During an 18-year career in medicine, Dr. Daniel Saltzman — the chief of pediatric surgery at University of Minnesota Masonic Children's Hospital — has grown accustomed to looking at X-rays as if they were imperfect road maps of the human body.
He compares this exercise to looking at a one-dimensional traffic map on your smartphone and thinking about that image in three-dimensional terms in your mind.
Like any other road map, an X-ray image is an incomplete reduction of reality that can misrepresent challenges or include distortions, which explains why, even in 2017, high-stake surgeries can involve a shocking degree of guesswork and improvisation.
"That's why medicine is still an art as much as a science," Saltzman told the Washington Post.
For decades, increasingly sophisticated imaging techniques have allowed doctors to peer into the human body before they cut it open, reducing uncertainty and helping them prepare for complicated procedures. Now, advances in virtual reality may flip that dynamic on its head, allowing doctors to confront the unknown before they even enter the body.
The latest evidence of this revolutionary shift in health care is the successful separation of two conjoined newborn sisters in Minnesota.

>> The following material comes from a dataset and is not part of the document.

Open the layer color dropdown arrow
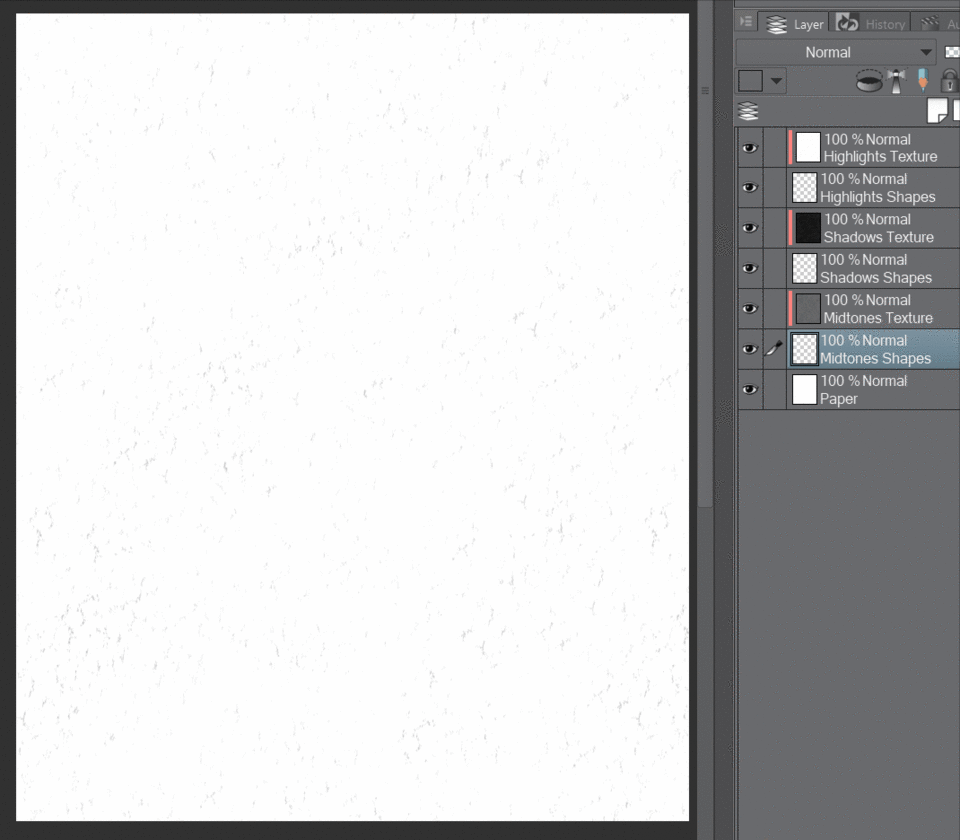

Until their separation in May at 3 months old, Paisleigh and Paislyn Martinez were attached from their lower chest to their belly buttons — a condition known as thoraco-omphalopagus. Both babies survived the dangerous, nine-hour procedure, a development that Saltzman and other surgeons involved link directly to their use of virtual reality before surgery.
"It felt like I was working in the future," Saltzman said. "It was extraordinarily exhilarating."
Conjoined twins are extremely rare, occurring as infrequently as one in 200,000 live births to up to one in a million births, depending on how the babies are attached, according to U doctors.